Playing Alabama, the Tigers become a different team. It doesn’t matter what their record is, or how they’ve been playing that season. Whatever benchmark Alabama sets, LSU steps up to match it. It didn’t matter when Alabama came back down 0-7 to take the lead, 10-7; LSU wasn’t fazed. LSU disrupted Blake Sims rhythm all day, causing the Crimson Tide quarterback to have one of his worst statistical days, completing just 20 of his 45 passes. But it wasn’t enough. Sims completed the passes when they mattered, driving his team down the field in the closing seconds to first tie the game, and then in OT, to win it with a touchdown pass.

#3. Miami Dolphins at Detroit Lions

I wish I had pegged this game to be one of the year’s biggest match-ups before the season started. You know, just to be the only one. Before this season, you can’t honestly say you thought the Lions-Dolphins Week 10 game was going to have serious playoff implications/produce one of the best games of the week. You just can’t. But they did, in a big way, Detroit going up 10-0 before Miami came storming back, taking a 13-10 lead late in the third quarter. Of course, the Lions then tied it with a Matt Prater field goal (yeah, the Lions are actually starting to make those now), before Miami took the lead again, 16-13, with just four minutes left on the clock. Enter Matthew Stafford, recently garnering a reputation as Mr. Clutch. If he was flirting with the title before, he has certainly solidified it now, finding Theo Riddick in the back of the end zone for the 20-16 victory.

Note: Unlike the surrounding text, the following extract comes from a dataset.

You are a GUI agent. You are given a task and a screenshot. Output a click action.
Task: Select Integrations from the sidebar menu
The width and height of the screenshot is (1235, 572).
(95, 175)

#2. Texas A&M Aggies at Auburn Tigers

It had to happen. Auburn’s schedule was too tough to finish the season undefeated. They would’ve needed every bit of luck imaginable, every ball to bounce their way. On Saturday, in the midst of a comeback against the Aggies, two fumbles didn’t bounce their way, and the Tigers couldn’t recover, falling 41-38 to Texas A&M. Trailing by as much as 17 points going into half time, the Tigers played disciplined football for most of the second half, getting within three points of the Aggies, but couldn’t hold onto the ball when they needed to most.

#1. San Fransisco 49ers at New Orleans Saints

Neither of these teams are playing pretty football right now. It doesn’t look effortless. It’s not clean. They don’t dominate. But man do they want to win. Sometimes, that produces the best football games. On Sunday, the Saints and 49ers went back and forth, both teams trading blows and touchdowns before the Saints wrestled back the lead less than two minutes to play. Down three, Kaepernick lofted a 50-yard bomb to Crabtree, who dove to make the catch. It kept the drive alive, leading to the game-tying field goal. Now with just 44 seconds on the clock, Brees led his team just short of mid-field, where he heaved a Hail Mary to Jimmy Graham. At first, it looked like Brees Hail Mary had been answered, or in this case, caught for a touchdown. Instead, Graham was flagged for pushing off, and the 49ers won in overtime.